The Issue of Race and Sexuality
Many people were unaware that Rihanna's dress was inspired by the great Josephine Baker. Baker was popular around the world for her singing and dancing in the 20's, and was also active in the civil rights movement. She was known to dance seductively and would sometimes perform topless. American audiences at the time were not as accepting of Baker because they were not keen on accepting a sexually confident Black entertainer. They labeled her many derogatory names, including the highly offensive "Negro wench." This sort of racism and sexism is still present today, as we've seen with the reactions Rihanna and her dress have evoked.
Why can Miley Cyrus twerk her way to feminist status, but Rihanna can't?
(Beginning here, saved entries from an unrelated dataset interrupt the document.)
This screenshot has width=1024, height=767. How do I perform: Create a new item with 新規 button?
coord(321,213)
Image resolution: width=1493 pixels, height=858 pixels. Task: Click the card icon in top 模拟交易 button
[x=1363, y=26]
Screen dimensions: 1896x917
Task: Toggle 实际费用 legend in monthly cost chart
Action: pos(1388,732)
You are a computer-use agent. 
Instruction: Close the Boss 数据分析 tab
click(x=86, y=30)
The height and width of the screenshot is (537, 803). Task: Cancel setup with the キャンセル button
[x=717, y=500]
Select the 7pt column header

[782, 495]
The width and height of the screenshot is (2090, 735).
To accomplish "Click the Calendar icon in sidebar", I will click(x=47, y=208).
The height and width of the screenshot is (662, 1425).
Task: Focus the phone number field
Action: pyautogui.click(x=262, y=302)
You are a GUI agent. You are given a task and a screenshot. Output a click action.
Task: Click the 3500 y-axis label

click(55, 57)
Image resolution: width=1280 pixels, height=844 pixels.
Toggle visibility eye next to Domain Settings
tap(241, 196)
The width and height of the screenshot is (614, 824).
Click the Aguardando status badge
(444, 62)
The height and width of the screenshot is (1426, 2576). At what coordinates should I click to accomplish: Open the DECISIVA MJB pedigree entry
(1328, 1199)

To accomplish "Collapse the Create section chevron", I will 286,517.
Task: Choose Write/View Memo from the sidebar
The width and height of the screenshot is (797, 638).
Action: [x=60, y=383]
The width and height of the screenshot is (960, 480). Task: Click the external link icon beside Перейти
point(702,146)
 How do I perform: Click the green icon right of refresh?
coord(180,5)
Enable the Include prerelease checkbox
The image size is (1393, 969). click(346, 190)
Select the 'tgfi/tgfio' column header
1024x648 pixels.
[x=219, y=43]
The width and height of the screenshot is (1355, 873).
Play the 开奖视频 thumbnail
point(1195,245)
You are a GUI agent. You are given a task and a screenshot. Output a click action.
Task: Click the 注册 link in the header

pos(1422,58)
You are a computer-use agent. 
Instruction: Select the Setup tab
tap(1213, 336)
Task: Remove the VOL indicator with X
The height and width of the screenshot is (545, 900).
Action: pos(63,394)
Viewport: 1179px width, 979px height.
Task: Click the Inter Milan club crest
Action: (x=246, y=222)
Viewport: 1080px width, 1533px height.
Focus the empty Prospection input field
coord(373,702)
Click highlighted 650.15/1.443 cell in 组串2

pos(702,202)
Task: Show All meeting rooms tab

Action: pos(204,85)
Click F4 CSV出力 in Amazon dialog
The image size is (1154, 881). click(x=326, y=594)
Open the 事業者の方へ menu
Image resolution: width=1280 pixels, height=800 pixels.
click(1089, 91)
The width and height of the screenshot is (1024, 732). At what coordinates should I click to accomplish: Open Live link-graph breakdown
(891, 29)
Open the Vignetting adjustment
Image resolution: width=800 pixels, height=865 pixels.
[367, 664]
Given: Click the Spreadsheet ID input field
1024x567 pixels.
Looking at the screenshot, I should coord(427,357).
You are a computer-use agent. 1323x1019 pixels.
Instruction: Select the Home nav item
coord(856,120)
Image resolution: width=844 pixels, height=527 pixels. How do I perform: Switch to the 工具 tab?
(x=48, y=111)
It begs the question, why is it when white women twerk or dance seductively, it's labeled as fun, cute, and a confident execution of a female's sexual freedom. But when black women twerk, it's labeled as smut, ghetto, ratchet?
Whether or not you agree that Miley Cyrus is a feminist (I don't even want to venture into that conversation), I take issue with the fact that Black women, and possibly all other women of color, get criticized for expressing their sexuality, because there is an underlying notion that has been around for a long time before Rihanna and her dress.
Black women are portrayed as highly sexualized beings, and so if a woman like Rihanna is to express her sexuality she is confirming those same stereotypes that have permeated our society and culture. But if she doesn't express her sexuality, what agency does she have to control her body and sexuality? It is a double edge sword, and one that I feel might be present in our society for many more years to come. You can read more about this here.
What about Rihanna's dress offended you?
While I think that the whole discussion with Rihanna and her dress will die down shortly, the main issue of gender, sexuality, and race will continue on much after. These types of discussions have to be done with intelligence and well-informed facts. So let's discuss. What do you think of Rihanna's dress? And why?